Перекресток утопий (Судьбы фантастики на фоне судеб страны) (Ревич) - страница 112

Под наиболее значительным произведением Стругацких последнего периода романом "Град обреченный" стоят четыре даты - 1970, 1972, 1975, 1987. Даже если считать, что наиболее острые места вписаны перед публикацией, то и в этом случае нельзя снова не поразиться провидческому дару Стругацких. Ведь лишь в 90-х годах в России появились силы, открыто называющие себя фашистами, произошло два путча, то здесь, то там вспыхнули очаги гражданских войн, возникла экономическая смута, - но все уже предвосхищено в "Граде ...", включая символические детали, вроде сошествия статуй с пьедесталов. Люди, собравшиеся в загадочном городе, где даже солнце искусственное, беженцы, маргиналы. Их выдернули из своего времени для социального эксперимента, цели и методы которого участникам непонятны. Живут они в обстановке кровавой бессмыслицы. Перед нами усиленное фантастическим зеркалом отображение жестоких манипуляций, которые производились над народами и при которых деформировались основы естественного бытия.
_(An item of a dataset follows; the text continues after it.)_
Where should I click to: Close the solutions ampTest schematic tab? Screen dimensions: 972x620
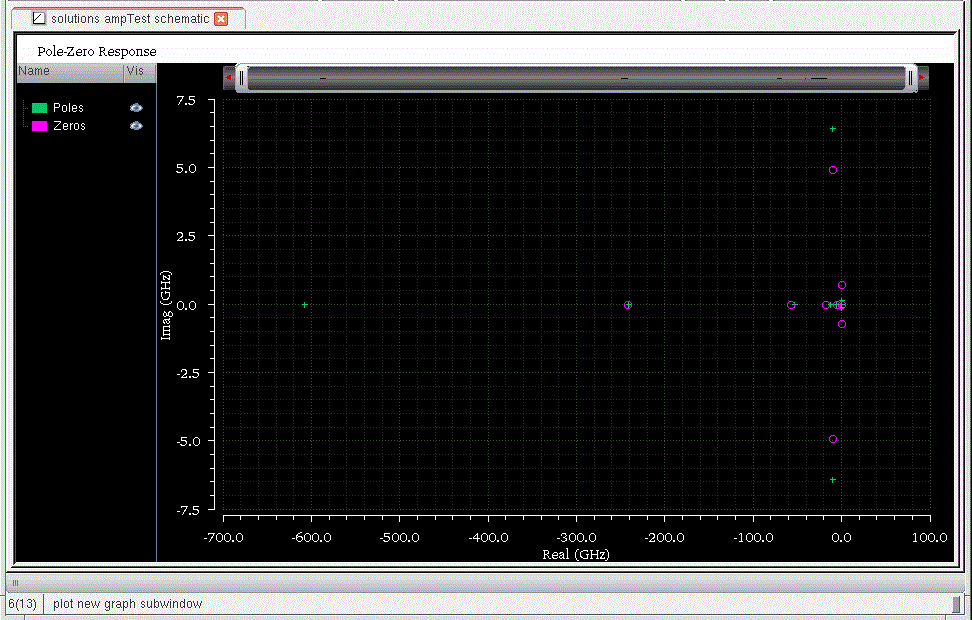click(x=221, y=19)
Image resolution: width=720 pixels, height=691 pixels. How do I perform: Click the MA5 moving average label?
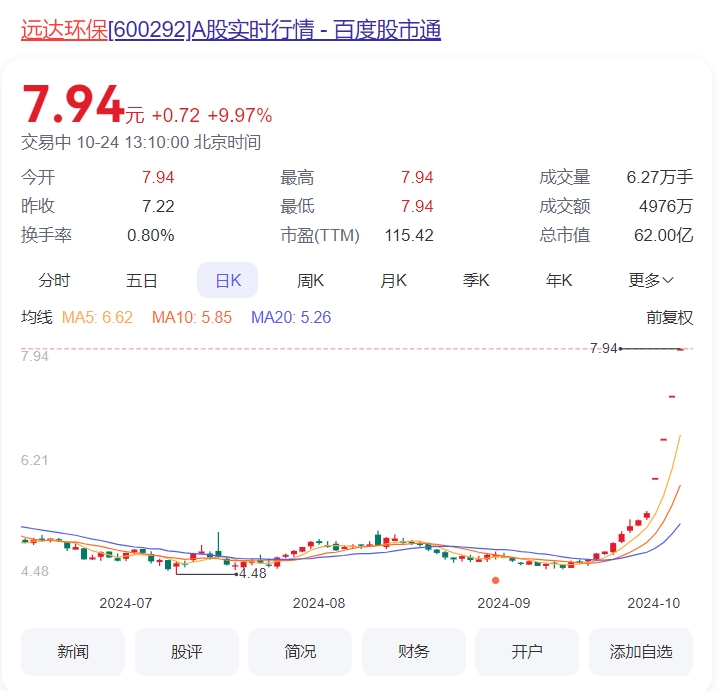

Главный герой романа Андрей Воронов проделывает эволюцию, только на поверхностный взгляд кажущуюся непоследовательной - от убежденного комсомольца-сталиниста до советника фашиствующего диктатора, перешагивая через убийства и самоубийства друзей, не пожелавших примириться с независящими от них обстоятельствами. Тем не менее, его нельзя назвать ни нравственным чудовищем, ни опустошенным циником. Он повторил путь многих сограждан, вынужденных жить при различных режимах, в том числе и несправедливых. Режим не спрашивает у подданных, хотят ли они жить при нем. Куда же им /куда же нам/ деваться? Одни спиваются, как Банев, другие, как Воронов, умеют убедить себя, что их работа в любом случае приносит пользу. Но Андрей - не только публицистически заостренная копия "совка". В романе опять-таки есть подспудная мысль: свобода воли предполагает и появление ответственности, прежде всего перед собственной совестью. Этого испытания Андрей не выдерживает. И тут появляется подозрение, не является ли целью странного эксперимента - проверка людей на выживаемость в экстремальных условиях. Как мы знаем, энтузиасты по части выяснения того, до каких пределов можно измываться над собственным организмом, загоняют себя в пустыни, антарктические льды, на вершины гор, в кратеры действующих вулканов... А наш век доказал, что все люди -отнюдь не добровольцы вынуждены ныне проходить тест на выживание, не только на физическое, но и на социальное...

Последнее произведение, над которым братья работали вместе /Аркадий умер в 1991 году/, была пьеса "Жиды города Питера, или Невеселые беседы при свечах" /1990 г./, в которой опять-таки разыгран печальный нравственный тест. В один прекрасный день петербуржцы получили повестку с требованием явиться на сборные пункты к такому-то часу. Они не знают, кто послал повестки, они не знают, зачем их собирают /но ничего хорошего, конечно, не ждут, хотя вины за собой никакой не чувствуют/, они подозревают, что это чей-то злой розыгрыш. Но так велико рабское послушание российских /недавно советских/ граждан, так прочно засел в клеточках их тела страх, вбитый десятилетиями террора, что они начинают покорно собирать узелки. Покорность пугает больше, чем само появление повесток с откровенно фашистским штампиком.